Перечисленные мною до сих пор художники были те из новых русских живописцев, которыми всего более восхищался Крамской и которых считал настоящими краеугольными камнями нового художественного нашего развития. Но самые искренние его симпатии лежали на стороне многих других еще наших художников, которых талант его восхищал, а успех радовал до глубины души.
Но это никогда не мешало ему видеть существующие у них недочеты и высказывать это, как самим авторам, прямо в глаза, в устных беседах и письмах, так и прочим товарищам по искусству.

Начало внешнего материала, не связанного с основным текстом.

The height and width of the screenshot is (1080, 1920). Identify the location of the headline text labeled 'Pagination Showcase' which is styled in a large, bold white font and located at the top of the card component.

Федотова и Перова он однажды назвал (в письме ко мне 14 апреля 1884 года) еще „не совершенными художниками, а только носителями идей“; но это было единственный только раз. Конечно, со стороны живописной техники и исполнения, Федотову и Перову многого еще недоставало, и с этой стороны Крамской был довольно прав в своем суровом отзыве; но все-таки он не мог не видеть и великих качеств этих людей, и того, как они двинули русское искусство по пути правды и истинного выражения жизни. Каждое новое произведение Перова радовало его; знаменитые его портреты (Камынина, Погодина, Достоевского, Даля и проч. на выставке 1872 года) — он называл блистательными. Но по поводу его картины „Выгрузка извести“ он ему писал: „Картина, несмотря на неудовлетворительный рисунок и местами даже дурной, — делает чрезвычайно сильное впечатление сочинением, содержанием и общим тоном картины. Мне остается только сожалеть, что такая страшная мысль, такое драматическое содержание, быть может, самое серьезное из всех, вами взятых сюжетов, стоит по исполнению фигур не на том уровне, какой я уже привык у вас видеть. Вы требовали от меня отчета — я вам сказал“. Когда Перов стал болезненно изменяться, и физически и морально, Крамской один из первых указал на печальную перемену, говорил, что „Перов стал писать как-то развязно и трубно“, что он, „кажется, почувствовал себя великим человеком“. Крамской называл его „московским папой“, и долго старался беседами и письмами возвратить его на прежний высокий его пост. К его горести, ничто не помогло. Незадолго до окончательной катастрофы Крамской все еще душевно радовался на те немногие чудесные народные типы, которые Перов (в виде исключения) успел вставить в свою неудачную картину „Никита Пустосвят“.